Caption: Kempegowda International Airport in Bangalore, completed in 2008, is run on solar power (Kempegowda)


India plans to build 100 new airports to deal with surge in demand

20 April 2018 | By GCR staff | 4 Comments

The government of India says it is planning to spend $60bn on doubling the number of airports it operates as it races to meet demand in its aviation market, the world’s fastest growing.

Jayant Sinha, the minister for civil aviation, said in a recent interview with the Nikkei Asian Review that “India should have 150 to 200 airports ... in the next 15 to 20 years”.

At present, the country has 100 airports, although it is building new ones fast, with no fewer than 31 expected to be completed in the next 12 months.

Of the 100 new airports to be constructed, about 70 will go up in areas that have no airport now, and the remainder will become secondary airports.

The secondary airports are intended to deal with a sudden growth in demand for air travel that threatens to overwhelm the present infrastructure.

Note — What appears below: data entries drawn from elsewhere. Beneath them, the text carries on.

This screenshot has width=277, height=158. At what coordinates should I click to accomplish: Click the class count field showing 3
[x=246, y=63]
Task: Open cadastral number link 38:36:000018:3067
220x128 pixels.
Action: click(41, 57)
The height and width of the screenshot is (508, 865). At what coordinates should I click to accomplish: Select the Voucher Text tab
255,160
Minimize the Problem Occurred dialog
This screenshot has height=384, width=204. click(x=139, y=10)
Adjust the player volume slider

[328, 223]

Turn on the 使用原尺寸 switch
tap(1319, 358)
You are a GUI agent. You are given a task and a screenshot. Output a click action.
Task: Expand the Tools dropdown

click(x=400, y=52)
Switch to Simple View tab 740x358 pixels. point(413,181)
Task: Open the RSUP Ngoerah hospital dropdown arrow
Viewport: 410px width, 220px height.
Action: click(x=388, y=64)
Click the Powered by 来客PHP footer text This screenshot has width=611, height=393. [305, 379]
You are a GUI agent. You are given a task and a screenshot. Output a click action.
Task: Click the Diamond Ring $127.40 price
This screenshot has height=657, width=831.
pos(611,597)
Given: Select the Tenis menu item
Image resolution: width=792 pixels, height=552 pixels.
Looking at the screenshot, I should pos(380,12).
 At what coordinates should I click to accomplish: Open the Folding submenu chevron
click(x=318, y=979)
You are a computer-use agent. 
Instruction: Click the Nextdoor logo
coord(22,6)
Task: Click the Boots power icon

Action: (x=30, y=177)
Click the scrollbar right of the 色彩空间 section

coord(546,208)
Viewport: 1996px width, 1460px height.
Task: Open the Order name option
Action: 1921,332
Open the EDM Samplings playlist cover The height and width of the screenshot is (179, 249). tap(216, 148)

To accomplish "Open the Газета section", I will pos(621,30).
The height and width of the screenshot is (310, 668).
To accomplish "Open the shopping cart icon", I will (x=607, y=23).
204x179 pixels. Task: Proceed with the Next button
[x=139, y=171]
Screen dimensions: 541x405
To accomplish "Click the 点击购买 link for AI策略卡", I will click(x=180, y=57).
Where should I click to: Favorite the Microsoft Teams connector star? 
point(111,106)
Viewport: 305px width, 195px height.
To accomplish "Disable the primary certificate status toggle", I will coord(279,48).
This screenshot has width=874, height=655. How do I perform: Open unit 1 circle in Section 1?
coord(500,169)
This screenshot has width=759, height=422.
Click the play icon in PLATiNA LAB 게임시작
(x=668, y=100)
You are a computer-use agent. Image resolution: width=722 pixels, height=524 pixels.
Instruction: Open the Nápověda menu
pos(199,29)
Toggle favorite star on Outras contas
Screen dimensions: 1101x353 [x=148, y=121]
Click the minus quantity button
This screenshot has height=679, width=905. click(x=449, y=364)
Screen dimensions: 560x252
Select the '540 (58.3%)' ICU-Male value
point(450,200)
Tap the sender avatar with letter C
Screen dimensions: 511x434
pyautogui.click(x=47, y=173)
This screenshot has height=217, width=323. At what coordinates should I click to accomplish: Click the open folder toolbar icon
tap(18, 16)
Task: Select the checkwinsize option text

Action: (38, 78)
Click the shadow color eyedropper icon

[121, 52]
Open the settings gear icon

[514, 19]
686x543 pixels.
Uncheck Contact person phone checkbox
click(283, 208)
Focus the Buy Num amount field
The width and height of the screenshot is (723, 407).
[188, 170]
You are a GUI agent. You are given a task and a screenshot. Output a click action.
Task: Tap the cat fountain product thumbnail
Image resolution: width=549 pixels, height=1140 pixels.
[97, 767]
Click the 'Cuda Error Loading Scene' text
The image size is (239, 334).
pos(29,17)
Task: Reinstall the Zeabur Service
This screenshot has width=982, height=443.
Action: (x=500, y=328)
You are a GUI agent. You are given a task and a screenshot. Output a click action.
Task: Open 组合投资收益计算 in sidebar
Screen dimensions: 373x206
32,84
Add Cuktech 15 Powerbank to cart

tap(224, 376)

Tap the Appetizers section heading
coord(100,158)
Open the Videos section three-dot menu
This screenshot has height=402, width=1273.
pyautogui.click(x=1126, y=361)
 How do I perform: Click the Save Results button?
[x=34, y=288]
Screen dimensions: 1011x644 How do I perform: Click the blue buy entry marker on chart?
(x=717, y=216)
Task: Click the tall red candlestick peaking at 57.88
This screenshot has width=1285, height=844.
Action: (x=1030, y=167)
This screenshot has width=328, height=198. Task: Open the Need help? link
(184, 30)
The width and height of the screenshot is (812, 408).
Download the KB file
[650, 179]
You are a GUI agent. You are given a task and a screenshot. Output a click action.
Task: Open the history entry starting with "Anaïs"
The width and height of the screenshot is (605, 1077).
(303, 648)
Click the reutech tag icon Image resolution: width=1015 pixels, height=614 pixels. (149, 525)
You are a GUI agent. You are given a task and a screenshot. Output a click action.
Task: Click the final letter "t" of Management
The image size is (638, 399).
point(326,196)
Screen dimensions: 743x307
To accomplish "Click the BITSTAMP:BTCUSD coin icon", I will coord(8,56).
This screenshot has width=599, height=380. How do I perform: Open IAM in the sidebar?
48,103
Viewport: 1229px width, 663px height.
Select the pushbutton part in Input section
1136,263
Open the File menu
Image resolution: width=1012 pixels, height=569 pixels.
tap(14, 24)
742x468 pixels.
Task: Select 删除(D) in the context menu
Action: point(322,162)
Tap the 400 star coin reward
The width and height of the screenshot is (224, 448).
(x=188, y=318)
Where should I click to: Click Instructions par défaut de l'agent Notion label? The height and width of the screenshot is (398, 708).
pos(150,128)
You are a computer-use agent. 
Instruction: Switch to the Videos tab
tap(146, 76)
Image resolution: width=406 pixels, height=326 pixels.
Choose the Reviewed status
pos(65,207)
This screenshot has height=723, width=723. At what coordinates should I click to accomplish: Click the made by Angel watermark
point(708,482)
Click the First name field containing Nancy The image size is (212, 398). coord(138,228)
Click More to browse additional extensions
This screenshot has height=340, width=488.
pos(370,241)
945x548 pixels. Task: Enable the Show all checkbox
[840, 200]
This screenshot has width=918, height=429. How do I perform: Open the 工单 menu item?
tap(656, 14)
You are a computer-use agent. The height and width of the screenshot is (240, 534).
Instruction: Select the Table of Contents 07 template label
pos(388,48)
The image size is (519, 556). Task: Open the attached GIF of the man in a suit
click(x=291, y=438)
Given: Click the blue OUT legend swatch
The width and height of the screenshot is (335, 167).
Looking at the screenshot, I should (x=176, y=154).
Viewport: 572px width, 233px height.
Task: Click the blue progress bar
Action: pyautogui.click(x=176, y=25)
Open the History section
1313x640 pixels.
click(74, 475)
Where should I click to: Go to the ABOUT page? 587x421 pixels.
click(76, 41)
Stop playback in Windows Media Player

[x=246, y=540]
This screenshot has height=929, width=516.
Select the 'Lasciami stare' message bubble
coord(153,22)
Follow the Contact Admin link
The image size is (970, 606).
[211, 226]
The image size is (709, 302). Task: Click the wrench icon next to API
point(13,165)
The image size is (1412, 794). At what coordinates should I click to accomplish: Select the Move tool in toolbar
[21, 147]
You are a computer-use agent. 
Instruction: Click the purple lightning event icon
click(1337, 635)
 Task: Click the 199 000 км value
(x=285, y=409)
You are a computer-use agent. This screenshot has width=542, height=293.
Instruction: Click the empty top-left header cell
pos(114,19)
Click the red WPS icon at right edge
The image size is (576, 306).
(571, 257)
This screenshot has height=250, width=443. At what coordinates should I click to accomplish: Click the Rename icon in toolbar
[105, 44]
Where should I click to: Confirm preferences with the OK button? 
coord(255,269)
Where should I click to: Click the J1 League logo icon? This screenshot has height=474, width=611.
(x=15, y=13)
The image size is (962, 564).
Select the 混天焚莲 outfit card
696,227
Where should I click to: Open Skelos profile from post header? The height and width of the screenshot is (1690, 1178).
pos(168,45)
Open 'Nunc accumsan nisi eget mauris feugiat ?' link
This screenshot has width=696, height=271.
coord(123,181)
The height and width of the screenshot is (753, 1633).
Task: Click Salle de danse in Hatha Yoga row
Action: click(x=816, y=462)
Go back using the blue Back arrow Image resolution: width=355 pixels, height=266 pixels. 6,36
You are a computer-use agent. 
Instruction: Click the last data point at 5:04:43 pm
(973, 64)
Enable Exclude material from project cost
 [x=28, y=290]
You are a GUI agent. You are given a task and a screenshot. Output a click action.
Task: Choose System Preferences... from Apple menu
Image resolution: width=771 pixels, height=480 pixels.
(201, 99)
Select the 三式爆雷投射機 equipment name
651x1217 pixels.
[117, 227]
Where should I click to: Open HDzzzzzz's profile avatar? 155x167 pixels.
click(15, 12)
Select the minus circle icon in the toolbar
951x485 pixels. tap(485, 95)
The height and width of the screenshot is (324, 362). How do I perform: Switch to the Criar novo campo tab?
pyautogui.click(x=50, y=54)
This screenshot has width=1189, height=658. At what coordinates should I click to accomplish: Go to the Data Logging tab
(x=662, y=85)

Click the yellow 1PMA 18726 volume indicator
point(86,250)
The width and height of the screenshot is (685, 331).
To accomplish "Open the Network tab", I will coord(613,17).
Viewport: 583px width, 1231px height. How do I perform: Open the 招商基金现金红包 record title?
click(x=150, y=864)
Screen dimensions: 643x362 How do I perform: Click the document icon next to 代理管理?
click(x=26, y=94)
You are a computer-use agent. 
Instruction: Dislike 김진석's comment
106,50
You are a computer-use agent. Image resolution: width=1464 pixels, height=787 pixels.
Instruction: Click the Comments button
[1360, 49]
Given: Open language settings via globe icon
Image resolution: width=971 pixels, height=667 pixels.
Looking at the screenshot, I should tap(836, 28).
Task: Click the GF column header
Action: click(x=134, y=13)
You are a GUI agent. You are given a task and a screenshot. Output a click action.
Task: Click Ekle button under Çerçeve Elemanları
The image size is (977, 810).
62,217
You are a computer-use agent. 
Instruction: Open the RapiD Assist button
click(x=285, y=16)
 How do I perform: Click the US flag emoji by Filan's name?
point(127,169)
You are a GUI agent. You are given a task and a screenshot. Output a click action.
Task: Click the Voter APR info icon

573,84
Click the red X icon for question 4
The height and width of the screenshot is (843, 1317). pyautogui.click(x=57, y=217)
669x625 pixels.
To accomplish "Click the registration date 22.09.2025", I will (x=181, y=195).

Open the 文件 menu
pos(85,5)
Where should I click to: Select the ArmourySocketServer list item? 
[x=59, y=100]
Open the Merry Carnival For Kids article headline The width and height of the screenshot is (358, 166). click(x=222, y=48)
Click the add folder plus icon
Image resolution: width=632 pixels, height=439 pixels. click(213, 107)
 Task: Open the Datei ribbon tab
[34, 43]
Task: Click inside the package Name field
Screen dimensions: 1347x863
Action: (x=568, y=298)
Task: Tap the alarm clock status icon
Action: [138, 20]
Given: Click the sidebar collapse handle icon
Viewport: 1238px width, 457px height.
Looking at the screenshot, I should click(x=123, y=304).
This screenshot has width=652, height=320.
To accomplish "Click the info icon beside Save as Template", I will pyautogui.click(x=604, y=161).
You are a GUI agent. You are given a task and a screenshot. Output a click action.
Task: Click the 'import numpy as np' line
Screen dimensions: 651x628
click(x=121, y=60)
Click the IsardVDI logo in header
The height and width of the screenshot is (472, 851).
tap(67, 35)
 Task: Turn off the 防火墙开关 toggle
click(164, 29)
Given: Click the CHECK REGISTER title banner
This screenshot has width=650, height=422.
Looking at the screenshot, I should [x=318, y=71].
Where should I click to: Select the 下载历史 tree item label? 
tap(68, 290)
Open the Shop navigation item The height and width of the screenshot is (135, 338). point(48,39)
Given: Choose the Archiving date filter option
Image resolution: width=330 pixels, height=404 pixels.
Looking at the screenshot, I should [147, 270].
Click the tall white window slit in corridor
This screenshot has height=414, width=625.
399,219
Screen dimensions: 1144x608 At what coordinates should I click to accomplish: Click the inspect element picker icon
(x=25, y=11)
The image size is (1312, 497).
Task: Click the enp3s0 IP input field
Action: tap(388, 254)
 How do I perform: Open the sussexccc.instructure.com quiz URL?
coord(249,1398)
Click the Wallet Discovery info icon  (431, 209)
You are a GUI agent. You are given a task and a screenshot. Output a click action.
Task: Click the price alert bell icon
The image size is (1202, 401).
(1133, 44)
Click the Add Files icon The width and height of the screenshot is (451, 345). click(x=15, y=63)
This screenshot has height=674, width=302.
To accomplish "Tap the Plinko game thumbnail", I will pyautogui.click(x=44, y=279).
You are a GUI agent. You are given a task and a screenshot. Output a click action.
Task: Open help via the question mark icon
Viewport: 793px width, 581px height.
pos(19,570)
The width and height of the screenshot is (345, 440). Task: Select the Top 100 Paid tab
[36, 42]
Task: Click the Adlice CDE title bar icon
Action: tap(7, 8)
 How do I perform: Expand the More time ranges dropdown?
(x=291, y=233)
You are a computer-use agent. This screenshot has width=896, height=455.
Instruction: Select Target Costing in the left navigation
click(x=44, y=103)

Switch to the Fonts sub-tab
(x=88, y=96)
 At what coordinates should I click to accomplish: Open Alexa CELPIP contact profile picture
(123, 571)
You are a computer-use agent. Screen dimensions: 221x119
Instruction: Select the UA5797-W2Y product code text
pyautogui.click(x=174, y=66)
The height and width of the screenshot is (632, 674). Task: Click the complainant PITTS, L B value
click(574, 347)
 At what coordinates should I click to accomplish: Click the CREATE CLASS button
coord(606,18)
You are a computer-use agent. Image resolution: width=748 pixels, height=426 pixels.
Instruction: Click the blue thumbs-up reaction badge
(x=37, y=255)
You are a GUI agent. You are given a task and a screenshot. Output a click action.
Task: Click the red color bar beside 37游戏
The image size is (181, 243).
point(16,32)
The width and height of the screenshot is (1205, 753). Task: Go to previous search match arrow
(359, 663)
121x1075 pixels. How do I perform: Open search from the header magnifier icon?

Ruthless price competition between budget airlines and India’s 7% economic growth rate have put air travel within reach of ever more people.

In 2017, the throughput of domestic passengers recorded its 42nd straight month of double-digit growth, and domestic and international passengers together grew 17% over the year. This will shortly push important hubs such as Mumbai and Chennai to operate above their design capacity.

The growth in demand is good news for companies in the sector. The International Air Transport Association has predicted that by 2025, India will have jumped over the UK to become the third largest market for aviation in the world, behind China and the US.

One of the big winners from this growth will be the state-owned Airports Authority of India (AAI). This has built more than 60 airports in India, and is now looking to use the expertise it has gained to win work abroad. One of its first projects, Kalaymyo in neighbouring Myanmar, has already been announced.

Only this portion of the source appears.